## [How to complete this task]
All lines from the opening of the entries below through the line containing "The image size is (966, 543)." must be output exactly as they appear, with no other lines.

[Stored items]
>>>

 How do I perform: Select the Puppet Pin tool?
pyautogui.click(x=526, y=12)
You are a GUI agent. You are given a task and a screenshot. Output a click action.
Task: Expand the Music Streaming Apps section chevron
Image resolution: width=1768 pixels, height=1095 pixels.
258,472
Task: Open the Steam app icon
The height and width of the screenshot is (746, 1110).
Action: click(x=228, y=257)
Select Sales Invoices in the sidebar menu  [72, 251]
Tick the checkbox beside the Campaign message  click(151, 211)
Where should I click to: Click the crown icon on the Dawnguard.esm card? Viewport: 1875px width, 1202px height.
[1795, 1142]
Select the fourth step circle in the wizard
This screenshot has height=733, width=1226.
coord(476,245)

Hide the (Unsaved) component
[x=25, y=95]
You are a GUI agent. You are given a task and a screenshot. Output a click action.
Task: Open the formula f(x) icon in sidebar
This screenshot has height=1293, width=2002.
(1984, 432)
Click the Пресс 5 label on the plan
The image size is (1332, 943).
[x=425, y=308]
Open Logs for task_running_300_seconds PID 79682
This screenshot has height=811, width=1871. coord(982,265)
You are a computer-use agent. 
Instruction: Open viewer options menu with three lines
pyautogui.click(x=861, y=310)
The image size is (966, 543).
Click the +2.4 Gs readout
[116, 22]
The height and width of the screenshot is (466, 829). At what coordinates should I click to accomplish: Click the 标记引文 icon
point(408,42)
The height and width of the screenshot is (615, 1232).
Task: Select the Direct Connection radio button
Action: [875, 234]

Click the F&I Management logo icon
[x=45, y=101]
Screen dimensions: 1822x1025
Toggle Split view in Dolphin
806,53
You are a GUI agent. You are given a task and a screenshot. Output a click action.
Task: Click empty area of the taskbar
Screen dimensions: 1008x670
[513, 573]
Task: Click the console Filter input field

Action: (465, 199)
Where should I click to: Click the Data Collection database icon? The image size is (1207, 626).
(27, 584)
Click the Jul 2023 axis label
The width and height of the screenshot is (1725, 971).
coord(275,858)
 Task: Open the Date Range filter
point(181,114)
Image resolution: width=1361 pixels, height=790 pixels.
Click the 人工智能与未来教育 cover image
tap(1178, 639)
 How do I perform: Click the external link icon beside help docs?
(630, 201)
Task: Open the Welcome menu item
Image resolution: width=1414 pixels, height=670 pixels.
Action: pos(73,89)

<<<

## [Response]
 How do I perform: Select the Puppet Pin tool?
pyautogui.click(x=526, y=12)
You are a GUI agent. You are given a task and a screenshot. Output a click action.
Task: Expand the Music Streaming Apps section chevron
Image resolution: width=1768 pixels, height=1095 pixels.
258,472
Task: Open the Steam app icon
The height and width of the screenshot is (746, 1110).
Action: click(x=228, y=257)
Select Sales Invoices in the sidebar menu  [72, 251]
Tick the checkbox beside the Campaign message  click(151, 211)
Where should I click to: Click the crown icon on the Dawnguard.esm card? Viewport: 1875px width, 1202px height.
[1795, 1142]
Select the fourth step circle in the wizard
This screenshot has height=733, width=1226.
coord(476,245)

Hide the (Unsaved) component
[x=25, y=95]
You are a GUI agent. You are given a task and a screenshot. Output a click action.
Task: Open the formula f(x) icon in sidebar
This screenshot has height=1293, width=2002.
(1984, 432)
Click the Пресс 5 label on the plan
The image size is (1332, 943).
[x=425, y=308]
Open Logs for task_running_300_seconds PID 79682
This screenshot has height=811, width=1871. coord(982,265)
You are a computer-use agent. 
Instruction: Open viewer options menu with three lines
pyautogui.click(x=861, y=310)
The image size is (966, 543).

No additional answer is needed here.